4. De plus, l’Assemblée se félicite de la réaction rapide des institutions financières internationales – la Banque mondiale, mais aussi le Fonds monétaire international, la Banque européenne pour la reconstruction et le développement et la Banque de développement du Conseil de l’Europe – et se déclare déterminée à travailler en étroite coopération avec ces institutions, notamment par le biais de sa commission des questions économiques et du développement qui leur sert de tribune parlementaire. L’Assemblée insiste sur le fait que l’aide doit s’inscrire dans la durée, car il est difficile d’évaluer avec précision les dégâts juste après des séismes, notamment du fait des répliques qui les suivent. L’Assemblée souligne également qu’il est nécessaire, pour l’utilisation de l’aide, de faire preuve d’une responsabilité stricte, pour éviter tout détournement dommageable des fonds et des ressources.
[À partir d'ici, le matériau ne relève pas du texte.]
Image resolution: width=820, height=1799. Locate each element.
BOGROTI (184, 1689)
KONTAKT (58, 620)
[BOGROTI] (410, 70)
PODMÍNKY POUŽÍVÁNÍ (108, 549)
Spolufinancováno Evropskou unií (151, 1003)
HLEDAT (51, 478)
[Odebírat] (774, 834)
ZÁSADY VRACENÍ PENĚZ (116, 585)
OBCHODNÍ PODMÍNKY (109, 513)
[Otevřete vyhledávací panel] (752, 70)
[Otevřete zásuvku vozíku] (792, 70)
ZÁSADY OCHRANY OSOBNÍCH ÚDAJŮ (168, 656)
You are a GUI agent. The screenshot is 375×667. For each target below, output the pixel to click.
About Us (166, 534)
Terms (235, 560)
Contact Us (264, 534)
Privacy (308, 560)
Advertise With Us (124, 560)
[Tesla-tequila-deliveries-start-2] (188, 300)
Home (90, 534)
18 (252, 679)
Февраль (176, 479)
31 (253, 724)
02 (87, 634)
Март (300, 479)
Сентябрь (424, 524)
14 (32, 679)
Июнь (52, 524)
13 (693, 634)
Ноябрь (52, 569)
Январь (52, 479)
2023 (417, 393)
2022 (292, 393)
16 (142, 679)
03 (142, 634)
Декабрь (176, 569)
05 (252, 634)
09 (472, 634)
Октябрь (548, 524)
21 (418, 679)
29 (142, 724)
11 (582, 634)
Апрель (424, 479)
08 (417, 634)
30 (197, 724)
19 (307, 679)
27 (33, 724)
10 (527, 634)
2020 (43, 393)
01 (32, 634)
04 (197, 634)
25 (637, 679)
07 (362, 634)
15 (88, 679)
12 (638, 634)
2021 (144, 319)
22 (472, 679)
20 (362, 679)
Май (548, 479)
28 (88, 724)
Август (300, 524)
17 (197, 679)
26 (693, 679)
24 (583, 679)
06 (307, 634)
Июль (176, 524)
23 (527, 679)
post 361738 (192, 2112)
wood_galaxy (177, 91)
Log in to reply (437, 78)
5. L’Assemblée note qu’une grande partie des pertes en vies humaines, des préjudices à la fois psychologiques et physiques, ainsi que des destructions matérielles et des dommages causés à l’environnement aurait pu être évitée si les normes de construction en vigueur, plus strictes, avaient été pleinement respectées et appliquées. Elle se félicite que les deux pays aient l’intention de veiller à l’avenir à ce que ces normes soient pleinement respectées et demande au Comité des Ministres et aux organisations internationales de promouvoir également ces normes et des systèmes de contrôle de qualité dans leurs activités d’assistance. Elle insiste notamment sur la nécessité que, dans les régions de forte activité sismique, comme la Turquie et la Grèce, les politiques d’aménagement du territoire, l’urbanisme et les techniques de construction cherchent à réduire au minimum les conséquences d’éventuels séismes.
6. L’Assemblée recommande au Comité des Ministres d’étudier la possibilité de prévoir un fonds européen qui apporte une assistance financière urgente aux pays touchés par des catastrophes naturelles et de faire en sorte que les Etats membres du Conseil de l’Europe établissent des instances de planification et de coordination aux niveaux national et régional pour ce faire, en étroite coopération avec des instances telles que l’Accord EUR-OPA risques majeurs du Conseil de l’Europe. Il faudrait également réfléchir à la mise en place de moyens, au niveau européen, permettant de réagir rapidement en cas de catastrophes naturelles, sous l’égide de l’OSCE. Ces moyens pourraient venir s’associer, ou compléter, toute activité pouvant être organisée par les Nations Unies ou par toute autre organisation internationale.